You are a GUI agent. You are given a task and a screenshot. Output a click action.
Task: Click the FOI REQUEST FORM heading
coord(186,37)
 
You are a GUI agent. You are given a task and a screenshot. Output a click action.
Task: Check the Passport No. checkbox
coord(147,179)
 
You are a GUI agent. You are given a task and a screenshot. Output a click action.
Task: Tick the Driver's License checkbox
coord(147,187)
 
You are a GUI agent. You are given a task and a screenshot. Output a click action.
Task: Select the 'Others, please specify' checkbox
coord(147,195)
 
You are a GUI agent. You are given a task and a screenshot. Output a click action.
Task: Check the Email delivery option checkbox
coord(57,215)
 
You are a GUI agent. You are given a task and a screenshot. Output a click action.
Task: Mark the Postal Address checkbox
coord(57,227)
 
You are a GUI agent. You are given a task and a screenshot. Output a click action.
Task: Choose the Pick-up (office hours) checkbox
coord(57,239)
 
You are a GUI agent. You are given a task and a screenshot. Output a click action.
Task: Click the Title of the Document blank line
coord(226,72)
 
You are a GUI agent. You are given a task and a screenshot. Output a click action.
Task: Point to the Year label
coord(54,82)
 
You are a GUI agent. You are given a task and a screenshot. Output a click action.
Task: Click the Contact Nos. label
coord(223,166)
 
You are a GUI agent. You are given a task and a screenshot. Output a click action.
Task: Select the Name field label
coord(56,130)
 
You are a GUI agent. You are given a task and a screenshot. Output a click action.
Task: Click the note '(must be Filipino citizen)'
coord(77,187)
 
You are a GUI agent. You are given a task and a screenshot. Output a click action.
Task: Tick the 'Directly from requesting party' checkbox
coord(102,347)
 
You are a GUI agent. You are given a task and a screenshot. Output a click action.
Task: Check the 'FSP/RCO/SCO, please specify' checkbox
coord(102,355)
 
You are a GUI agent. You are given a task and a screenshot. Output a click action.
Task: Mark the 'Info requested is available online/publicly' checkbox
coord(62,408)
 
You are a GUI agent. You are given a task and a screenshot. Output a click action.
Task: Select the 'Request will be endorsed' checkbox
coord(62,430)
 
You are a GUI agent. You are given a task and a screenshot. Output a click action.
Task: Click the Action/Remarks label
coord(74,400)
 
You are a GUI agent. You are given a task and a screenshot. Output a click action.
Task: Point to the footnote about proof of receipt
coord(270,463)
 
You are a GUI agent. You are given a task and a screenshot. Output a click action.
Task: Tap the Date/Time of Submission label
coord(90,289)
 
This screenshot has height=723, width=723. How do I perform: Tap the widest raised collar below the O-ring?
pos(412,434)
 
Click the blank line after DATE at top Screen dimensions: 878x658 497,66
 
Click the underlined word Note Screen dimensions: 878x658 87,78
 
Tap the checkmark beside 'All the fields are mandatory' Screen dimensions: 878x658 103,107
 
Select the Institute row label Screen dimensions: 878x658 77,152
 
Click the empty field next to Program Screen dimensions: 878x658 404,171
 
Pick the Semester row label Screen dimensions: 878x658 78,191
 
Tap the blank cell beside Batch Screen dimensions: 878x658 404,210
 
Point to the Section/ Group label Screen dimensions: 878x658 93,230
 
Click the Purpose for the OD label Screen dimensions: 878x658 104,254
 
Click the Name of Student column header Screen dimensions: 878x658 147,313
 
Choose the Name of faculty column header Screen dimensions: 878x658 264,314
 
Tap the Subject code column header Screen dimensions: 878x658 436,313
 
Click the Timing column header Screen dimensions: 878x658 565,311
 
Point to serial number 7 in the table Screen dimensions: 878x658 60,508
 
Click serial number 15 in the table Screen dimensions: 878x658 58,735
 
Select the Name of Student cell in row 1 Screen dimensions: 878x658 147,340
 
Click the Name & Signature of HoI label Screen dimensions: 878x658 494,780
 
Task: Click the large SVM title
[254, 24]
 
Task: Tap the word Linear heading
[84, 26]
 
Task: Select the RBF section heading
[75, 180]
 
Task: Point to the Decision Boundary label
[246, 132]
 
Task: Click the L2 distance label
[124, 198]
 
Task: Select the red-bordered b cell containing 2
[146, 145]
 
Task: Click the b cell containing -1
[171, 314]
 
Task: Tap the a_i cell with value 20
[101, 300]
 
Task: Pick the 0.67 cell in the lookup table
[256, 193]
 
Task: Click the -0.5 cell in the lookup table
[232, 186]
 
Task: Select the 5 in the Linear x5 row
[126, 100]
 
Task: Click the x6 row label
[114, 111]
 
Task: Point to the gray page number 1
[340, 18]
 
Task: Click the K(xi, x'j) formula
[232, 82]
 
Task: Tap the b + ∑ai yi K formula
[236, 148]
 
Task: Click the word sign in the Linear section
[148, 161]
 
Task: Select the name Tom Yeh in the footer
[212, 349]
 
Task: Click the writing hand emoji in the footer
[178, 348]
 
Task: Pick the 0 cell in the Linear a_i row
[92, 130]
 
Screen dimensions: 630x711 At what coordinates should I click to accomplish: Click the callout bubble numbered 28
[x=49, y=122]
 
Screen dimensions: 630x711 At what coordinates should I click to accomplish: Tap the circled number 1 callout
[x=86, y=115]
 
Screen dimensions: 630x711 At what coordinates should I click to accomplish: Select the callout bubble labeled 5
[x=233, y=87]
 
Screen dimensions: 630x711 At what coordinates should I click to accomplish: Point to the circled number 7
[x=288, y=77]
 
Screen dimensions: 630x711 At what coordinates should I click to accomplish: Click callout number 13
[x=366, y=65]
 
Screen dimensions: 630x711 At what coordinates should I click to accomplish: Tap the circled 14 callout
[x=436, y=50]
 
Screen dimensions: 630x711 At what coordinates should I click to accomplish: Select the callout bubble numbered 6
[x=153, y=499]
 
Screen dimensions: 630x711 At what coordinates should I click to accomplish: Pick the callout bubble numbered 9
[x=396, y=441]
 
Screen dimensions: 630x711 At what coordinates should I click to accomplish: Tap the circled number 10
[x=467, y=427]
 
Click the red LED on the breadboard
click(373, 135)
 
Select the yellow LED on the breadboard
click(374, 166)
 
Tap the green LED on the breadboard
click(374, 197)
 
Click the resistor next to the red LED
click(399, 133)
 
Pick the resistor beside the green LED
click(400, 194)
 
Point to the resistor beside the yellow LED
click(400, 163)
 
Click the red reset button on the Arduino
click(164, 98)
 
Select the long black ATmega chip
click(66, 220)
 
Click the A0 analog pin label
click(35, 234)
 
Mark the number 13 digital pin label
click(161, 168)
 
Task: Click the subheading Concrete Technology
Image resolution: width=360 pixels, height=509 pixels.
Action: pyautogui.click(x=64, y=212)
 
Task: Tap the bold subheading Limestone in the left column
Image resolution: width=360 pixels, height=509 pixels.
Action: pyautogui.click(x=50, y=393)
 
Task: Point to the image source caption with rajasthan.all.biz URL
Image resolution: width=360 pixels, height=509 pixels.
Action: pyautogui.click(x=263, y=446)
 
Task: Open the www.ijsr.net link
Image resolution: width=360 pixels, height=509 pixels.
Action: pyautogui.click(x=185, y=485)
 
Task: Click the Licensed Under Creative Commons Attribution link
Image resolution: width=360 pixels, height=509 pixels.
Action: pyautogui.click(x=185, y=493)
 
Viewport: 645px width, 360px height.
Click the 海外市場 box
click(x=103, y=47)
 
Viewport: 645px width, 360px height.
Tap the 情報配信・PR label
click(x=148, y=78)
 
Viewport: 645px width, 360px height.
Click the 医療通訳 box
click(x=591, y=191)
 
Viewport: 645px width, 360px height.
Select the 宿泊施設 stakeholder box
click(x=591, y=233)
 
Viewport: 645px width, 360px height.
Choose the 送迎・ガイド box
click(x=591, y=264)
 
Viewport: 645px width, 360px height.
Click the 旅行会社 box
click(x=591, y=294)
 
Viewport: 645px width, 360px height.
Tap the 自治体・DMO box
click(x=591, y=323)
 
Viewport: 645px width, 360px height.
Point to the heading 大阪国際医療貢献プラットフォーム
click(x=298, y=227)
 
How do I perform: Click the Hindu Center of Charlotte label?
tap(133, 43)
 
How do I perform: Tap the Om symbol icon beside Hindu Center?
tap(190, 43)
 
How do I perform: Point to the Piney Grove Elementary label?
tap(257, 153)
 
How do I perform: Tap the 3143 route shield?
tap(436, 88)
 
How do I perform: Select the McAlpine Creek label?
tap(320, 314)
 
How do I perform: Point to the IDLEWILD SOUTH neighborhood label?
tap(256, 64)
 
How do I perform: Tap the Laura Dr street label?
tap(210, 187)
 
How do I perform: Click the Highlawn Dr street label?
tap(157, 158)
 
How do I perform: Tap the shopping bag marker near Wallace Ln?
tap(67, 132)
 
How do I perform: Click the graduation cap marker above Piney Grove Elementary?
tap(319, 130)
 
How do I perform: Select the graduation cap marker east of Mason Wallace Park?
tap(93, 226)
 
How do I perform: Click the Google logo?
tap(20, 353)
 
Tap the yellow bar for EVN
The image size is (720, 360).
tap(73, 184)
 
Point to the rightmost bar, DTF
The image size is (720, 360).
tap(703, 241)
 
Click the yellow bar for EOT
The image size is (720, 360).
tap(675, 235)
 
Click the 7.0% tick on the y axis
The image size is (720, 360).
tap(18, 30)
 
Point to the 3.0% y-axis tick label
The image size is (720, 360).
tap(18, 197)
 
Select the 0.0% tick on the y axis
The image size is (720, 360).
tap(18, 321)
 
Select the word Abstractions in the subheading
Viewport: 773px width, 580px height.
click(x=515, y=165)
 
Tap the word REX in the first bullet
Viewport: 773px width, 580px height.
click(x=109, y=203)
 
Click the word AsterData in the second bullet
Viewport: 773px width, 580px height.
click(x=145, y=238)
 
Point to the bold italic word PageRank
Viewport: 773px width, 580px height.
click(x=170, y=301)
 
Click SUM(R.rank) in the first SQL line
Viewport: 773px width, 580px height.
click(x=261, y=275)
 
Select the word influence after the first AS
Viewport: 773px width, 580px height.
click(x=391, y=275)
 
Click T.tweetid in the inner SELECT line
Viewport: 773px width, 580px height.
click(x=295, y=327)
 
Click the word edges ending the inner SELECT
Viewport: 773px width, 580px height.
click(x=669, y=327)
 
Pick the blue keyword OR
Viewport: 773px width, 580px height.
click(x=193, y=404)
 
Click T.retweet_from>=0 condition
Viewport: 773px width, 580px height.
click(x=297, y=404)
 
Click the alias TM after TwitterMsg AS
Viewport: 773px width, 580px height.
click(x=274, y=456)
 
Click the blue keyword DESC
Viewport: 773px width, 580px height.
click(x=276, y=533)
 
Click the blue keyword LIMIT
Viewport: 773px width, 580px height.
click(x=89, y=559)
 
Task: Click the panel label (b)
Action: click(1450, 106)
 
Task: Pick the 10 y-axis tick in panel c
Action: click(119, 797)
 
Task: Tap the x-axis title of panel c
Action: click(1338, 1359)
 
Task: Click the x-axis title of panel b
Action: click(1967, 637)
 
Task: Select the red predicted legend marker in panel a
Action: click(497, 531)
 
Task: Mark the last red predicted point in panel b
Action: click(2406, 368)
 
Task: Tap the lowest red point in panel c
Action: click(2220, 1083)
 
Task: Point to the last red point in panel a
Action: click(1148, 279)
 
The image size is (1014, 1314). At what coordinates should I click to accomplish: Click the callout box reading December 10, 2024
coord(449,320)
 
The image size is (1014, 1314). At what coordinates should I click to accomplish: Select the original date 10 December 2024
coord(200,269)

Exercise description:
Copy out the material from the line containing "How do I perform: Tap the Om" down through the line containing "click(x=109, y=203)", keeping each line unchanged and including both of those lines.

In response:
How do I perform: Tap the Om symbol icon beside Hindu Center?
tap(190, 43)
 
How do I perform: Point to the Piney Grove Elementary label?
tap(257, 153)
 
How do I perform: Tap the 3143 route shield?
tap(436, 88)
 
How do I perform: Select the McAlpine Creek label?
tap(320, 314)
 
How do I perform: Point to the IDLEWILD SOUTH neighborhood label?
tap(256, 64)
 
How do I perform: Tap the Laura Dr street label?
tap(210, 187)
 
How do I perform: Click the Highlawn Dr street label?
tap(157, 158)
 
How do I perform: Tap the shopping bag marker near Wallace Ln?
tap(67, 132)
 
How do I perform: Click the graduation cap marker above Piney Grove Elementary?
tap(319, 130)
 
How do I perform: Select the graduation cap marker east of Mason Wallace Park?
tap(93, 226)
 
How do I perform: Click the Google logo?
tap(20, 353)
 
Tap the yellow bar for EVN
The image size is (720, 360).
tap(73, 184)
 
Point to the rightmost bar, DTF
The image size is (720, 360).
tap(703, 241)
 
Click the yellow bar for EOT
The image size is (720, 360).
tap(675, 235)
 
Click the 7.0% tick on the y axis
The image size is (720, 360).
tap(18, 30)
 
Point to the 3.0% y-axis tick label
The image size is (720, 360).
tap(18, 197)
 
Select the 0.0% tick on the y axis
The image size is (720, 360).
tap(18, 321)
 
Select the word Abstractions in the subheading
Viewport: 773px width, 580px height.
click(x=515, y=165)
 
Tap the word REX in the first bullet
Viewport: 773px width, 580px height.
click(x=109, y=203)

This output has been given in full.